## PROBLEMS AND TASKS
• a. Identify each line of the records below that contains the word "computer", and copy every such line.
• b. Continue the recap of the last chapter of Voyage of the Dawn Treader below, starting after its final sentence.

[Narnia Content Note: Genocide, Religious Abuse, Chivalry, Racism, Slavery]
[Extra Content Note: Suicide, Isolation, Loneliness, Loss]
Narnia Recap: Our heroes meet Aslan and return to England.
Voyage of the Dawn Treader, Chapter 16: The Very End of the World
We might as well finish this chapter (and the book itself) out today. I have a lot of feels on this because, again, Lewis has cram-packed what could have been several chapters into one whoops-time's-up-pencils-down chapter that literally feels like his publisher called and said to wrap shit up now, but is probably just a function of the fact that I care about his characters whereas he seemed to care more about his plots and theologies.
About two o’clock in the afternoon, well victualed and watered (though they thought they would need neither food nor drink) and with Reepicheep’s coracle on board, the boat pulled away from the Dawn Treader to row through the endless carpet of lilies. The Dawn Treader flew all her flags and hung out her shields to honor their departure. Tall and big and homelike she looked from their low position with the lilies all round them. And even before she was out of sight they saw her turn and begin rowing slowly westward.

[Records from a pointing dataset]
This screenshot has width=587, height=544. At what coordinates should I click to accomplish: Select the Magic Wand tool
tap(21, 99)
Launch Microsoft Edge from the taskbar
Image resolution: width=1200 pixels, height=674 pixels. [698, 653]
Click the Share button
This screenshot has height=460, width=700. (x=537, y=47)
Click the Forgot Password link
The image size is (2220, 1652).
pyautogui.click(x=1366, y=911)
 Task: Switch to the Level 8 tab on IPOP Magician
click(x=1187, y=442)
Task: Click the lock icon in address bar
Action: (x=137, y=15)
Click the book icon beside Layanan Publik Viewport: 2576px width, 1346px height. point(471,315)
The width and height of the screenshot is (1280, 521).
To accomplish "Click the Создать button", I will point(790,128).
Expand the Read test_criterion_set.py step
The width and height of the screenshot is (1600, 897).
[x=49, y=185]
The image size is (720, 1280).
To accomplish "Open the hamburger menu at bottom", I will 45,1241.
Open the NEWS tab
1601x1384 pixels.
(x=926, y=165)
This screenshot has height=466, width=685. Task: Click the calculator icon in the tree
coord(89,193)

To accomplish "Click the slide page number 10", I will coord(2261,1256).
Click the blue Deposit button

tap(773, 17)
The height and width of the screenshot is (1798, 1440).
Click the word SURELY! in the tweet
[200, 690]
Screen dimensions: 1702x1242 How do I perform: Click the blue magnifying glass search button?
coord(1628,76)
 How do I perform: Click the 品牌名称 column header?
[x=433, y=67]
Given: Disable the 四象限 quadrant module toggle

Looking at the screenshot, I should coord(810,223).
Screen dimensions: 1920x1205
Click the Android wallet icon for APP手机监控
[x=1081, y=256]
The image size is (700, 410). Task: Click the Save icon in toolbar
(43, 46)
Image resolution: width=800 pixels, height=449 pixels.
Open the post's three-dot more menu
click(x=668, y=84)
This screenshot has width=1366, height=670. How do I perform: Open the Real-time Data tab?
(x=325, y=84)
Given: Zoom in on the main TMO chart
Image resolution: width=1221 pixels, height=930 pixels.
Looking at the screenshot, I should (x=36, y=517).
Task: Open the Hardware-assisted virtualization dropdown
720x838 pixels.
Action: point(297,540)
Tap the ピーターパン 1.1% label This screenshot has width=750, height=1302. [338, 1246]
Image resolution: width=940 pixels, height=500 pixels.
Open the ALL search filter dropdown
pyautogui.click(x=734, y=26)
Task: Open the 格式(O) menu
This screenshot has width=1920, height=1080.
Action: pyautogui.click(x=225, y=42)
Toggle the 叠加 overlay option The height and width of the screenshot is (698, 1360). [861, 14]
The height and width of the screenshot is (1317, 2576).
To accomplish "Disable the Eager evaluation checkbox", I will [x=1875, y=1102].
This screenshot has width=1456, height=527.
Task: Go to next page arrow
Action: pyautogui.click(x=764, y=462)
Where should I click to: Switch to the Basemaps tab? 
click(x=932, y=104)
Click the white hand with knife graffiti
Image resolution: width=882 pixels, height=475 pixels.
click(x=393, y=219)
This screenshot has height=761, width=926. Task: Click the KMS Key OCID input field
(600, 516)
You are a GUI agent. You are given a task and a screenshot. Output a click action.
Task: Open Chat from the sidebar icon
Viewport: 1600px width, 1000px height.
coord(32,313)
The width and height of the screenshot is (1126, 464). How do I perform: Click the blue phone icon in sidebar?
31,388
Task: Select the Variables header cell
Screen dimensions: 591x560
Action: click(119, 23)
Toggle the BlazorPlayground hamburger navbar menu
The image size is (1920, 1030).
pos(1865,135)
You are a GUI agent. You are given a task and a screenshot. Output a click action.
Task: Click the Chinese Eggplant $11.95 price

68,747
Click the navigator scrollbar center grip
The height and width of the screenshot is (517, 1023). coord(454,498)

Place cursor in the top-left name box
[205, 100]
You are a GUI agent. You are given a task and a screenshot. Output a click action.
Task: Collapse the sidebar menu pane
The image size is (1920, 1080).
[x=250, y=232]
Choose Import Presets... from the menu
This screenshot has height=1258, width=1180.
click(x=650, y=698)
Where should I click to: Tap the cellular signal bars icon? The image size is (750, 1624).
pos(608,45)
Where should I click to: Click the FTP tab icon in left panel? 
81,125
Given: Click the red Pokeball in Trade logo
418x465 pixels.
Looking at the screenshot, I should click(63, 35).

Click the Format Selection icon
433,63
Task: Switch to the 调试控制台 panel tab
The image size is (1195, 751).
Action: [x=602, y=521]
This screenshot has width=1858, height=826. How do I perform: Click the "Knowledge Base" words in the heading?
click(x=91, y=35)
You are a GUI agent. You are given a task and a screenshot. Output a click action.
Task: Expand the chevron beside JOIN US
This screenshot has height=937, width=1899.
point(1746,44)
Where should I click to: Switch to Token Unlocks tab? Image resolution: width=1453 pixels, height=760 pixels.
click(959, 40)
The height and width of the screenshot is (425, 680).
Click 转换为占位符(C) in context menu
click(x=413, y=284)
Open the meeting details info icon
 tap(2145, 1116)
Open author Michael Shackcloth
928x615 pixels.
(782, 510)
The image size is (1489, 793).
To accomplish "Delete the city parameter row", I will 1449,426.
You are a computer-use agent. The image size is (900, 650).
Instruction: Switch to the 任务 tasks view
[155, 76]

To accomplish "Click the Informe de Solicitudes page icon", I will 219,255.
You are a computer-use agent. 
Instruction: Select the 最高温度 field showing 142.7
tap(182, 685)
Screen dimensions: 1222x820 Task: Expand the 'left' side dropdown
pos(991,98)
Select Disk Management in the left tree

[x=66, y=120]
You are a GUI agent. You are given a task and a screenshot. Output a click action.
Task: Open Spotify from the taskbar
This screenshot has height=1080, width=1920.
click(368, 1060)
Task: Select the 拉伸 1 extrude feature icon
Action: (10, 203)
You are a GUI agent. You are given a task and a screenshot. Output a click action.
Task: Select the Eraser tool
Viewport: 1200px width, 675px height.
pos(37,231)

## EXPECTED OUTPUTS
• a.
You are a computer-use agent. The image size is (900, 650).
You are a computer-use agent. 

• b.
...and off the ship goes, back home for Narnia. Welp.
I mean, I know that Aslan apparently told them to do it this way, but I just still feel like this is a terrible plan. I would at the very least wait there until they couldn't see the boat anymore before turning around, but I'm sentimental like that, I guess.
There was no need to row, for the current drifted them steadily to the east. None of them slept or ate. All that night and all next day they glided eastward, and when the third day dawned—with a brightness you or I could not bear even if we had dark glasses on—they saw a wonder ahead. It was as if a wall stood up between them and the sky, a greenish-gray, trembling, shimmering wall. [...] Then they knew that the wall was really a long, tall wave—a wave endlessly fixed in one place as you may often see at the edge of a waterfall. It seemed to be about thirty feet high, and the current was gliding them swiftly toward it.
[...] And suddenly there came a breeze from the east, tossing the top of the wave into foamy shapes and ruffling the smooth water all round them. It lasted only a second or so but what it brought them in that second none of those three children will ever forget. It brought both a smell and a sound, a musical sound. Edmund and Eustace would never talk about it afterward. Lucy could only say, “It would break your heart.” “Why,” said I, “was it so sad?” “Sad!! No,” said Lucy.
Sigh.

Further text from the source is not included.